What kind of content does it store? Text? Navigation bar? Links? The
latter two are not content!
Free yourself from the cluttered Zope 2 understanding of persistent
objects. Try to *really* divide things into their responsiblities:
- what kind of data do I need to store? -> write a schema
- how do I want to store that data? -> write a content component (this
is usually a *very* simple class that only inherits from Persistent!)
- how do I want to present that data? -> write views
Navigation bars, etc. are clearly the responsiblity of views.
> As far as my understanding of OOP goes it is Events responsibility to
> provide such a form and handle the creation of the object (since I've
> defined a factory in the registration of Event, now I need a "visual
> factory").
Nope. Your "Event" is just a content component. It knows nothing
(repeat, nothing) about how it is presented, how the user provides its
data etc. It just stores the data (see above).

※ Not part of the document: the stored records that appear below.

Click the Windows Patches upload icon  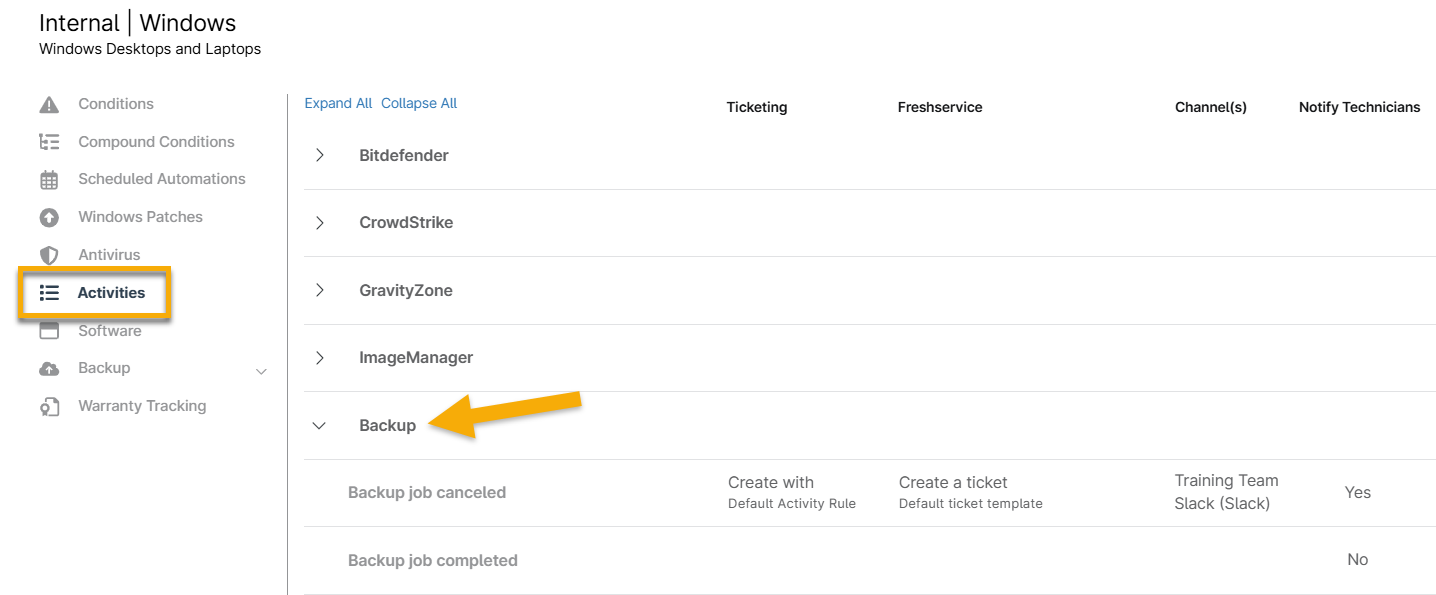(x=49, y=217)
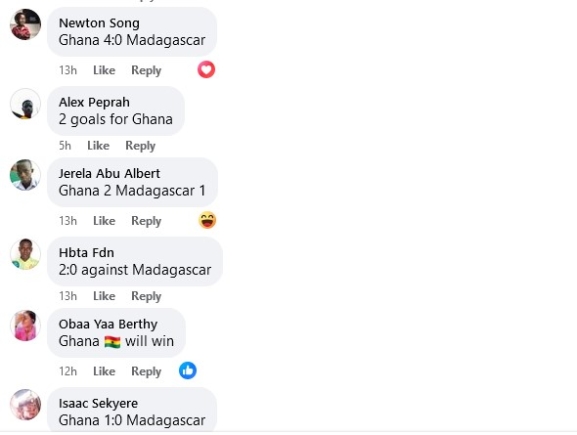Click the 5h timestamp on Alex Peprah's comment
This screenshot has height=435, width=577.
pos(65,145)
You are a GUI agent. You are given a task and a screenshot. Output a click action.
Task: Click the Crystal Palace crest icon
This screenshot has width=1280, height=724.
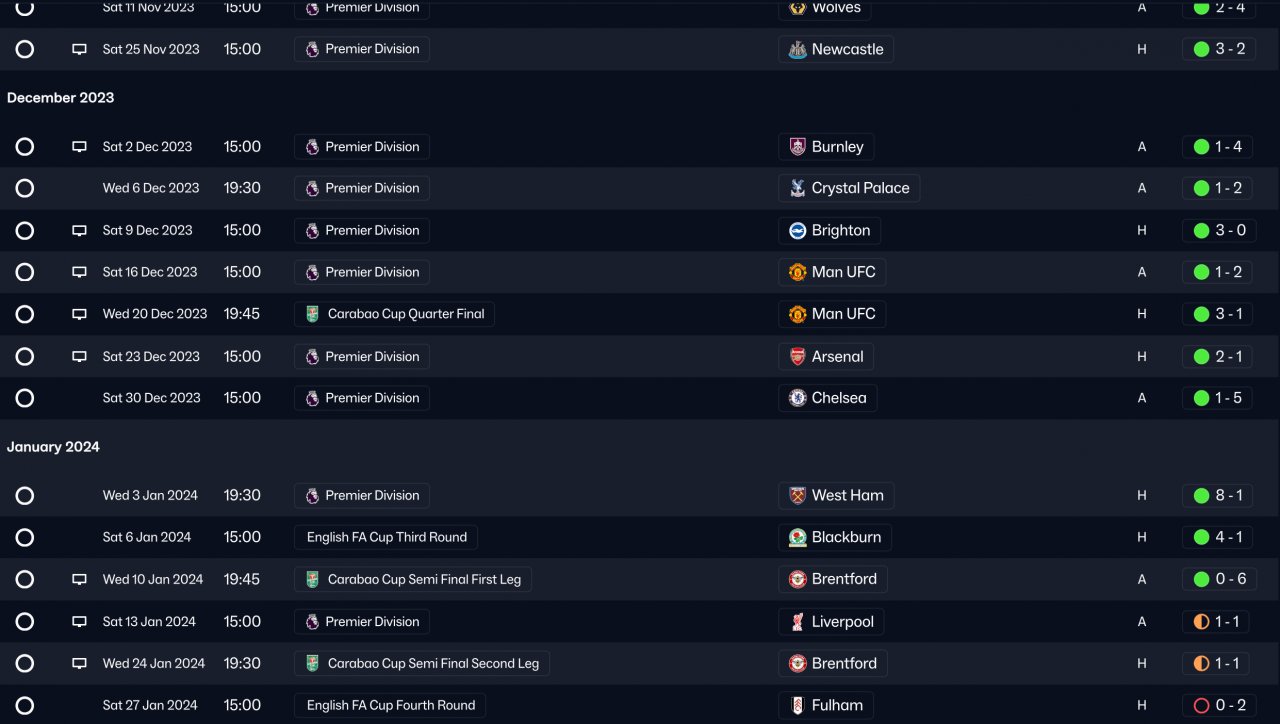(797, 189)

Your understanding of OOP is what I call "conservative". Back when OOP
became popular, OOP was often explained like this:
- You have an object, e.g. a car
- That object can tell you stuff about itself, e.g. its horse power
- The object can _do_ stuff, either to itself or to other objects,
e.g. transport people and goods.
This concept was misinterpreted in a way that objects had to provide all
of the functionality that was related to them (e.g. cars also have to
know how to play music for the passengers). A popular way of combining
many different functionalities in one instance was subclassing. This
led to bloated and very inflexible objects (e.g. what if you wanted to
change the music device inside the car?).
Zope 3's Component Architecture divides responsibilities into different
components. Every component does its own thing. If it needs to do more,
it asks another component to do it for it. Thus, instead of having the
car play music, you'd install a car radio that would do it instead. That
way you could also install a better one when you want.
> Of course, I've a already defined a addform, but this is only for the ZMI:
>
> <addform
> label="Add CSEvent"
> name="AddCSEvent.html"
> schema="..interfaces.IEvent"
> content_factory="..event.Event"
> permission="zope.ManageContent"
> />
In Zope 2, "only for the ZMI" would be correct. In Zope 3, the line
between the ZMI and a custom user interface has been blurred. Stuff that
you define for the ZMI can largely be reused in a custom user interface.
I other words, the ZMI in Zope 3 is just *one* user interface. Take it,
customize it, and voila, you have your own user interface.
> But I want to design the form myself using my own skin.
There's nothing that prevents you from doing that. Views are by default
registered for the "default" layer, a layer that should be available for
all skins. Thus, in your custom skin the very same add form can look
very different, just like all other views can look very different. In
short, the add form produces HTML which shouldn't determine the layout
of the page.
If you want to shuffle the order of the input fields, use the fields=""
parameter of the <addform> directive.
> My questions are:
>
> a) How to I configure such a add form?
You already did so (the above addform directive). Your assumption that
this only works in the "ZMI" is incorrect. It works in any user
interface (=skin) that you create and that is based on the 'default' layer.
> b) How do the form need to look like? Like names for the input fields,
> destination to post form data, ...
Zope renders that from the schema. You shouldn't need to worry about this.
> c) If the form needs a supporting view class, how do the class has to
> look like?
Most of the time you don't need a class that supports the view unless
you want to do some very customized stuff.
> d) How do I call the form?
some_folder/+/?type_name=<factory_id_or_addform_name>
if I remember correctly.
> Thanks a lot for answering all or some question, for pointing me to
> documentation or if I get something completely wrong for putting me back
> on the right path!
I strongly recommend reading over Stephan's book again or buy a copy of
by book when it's out (January-ish).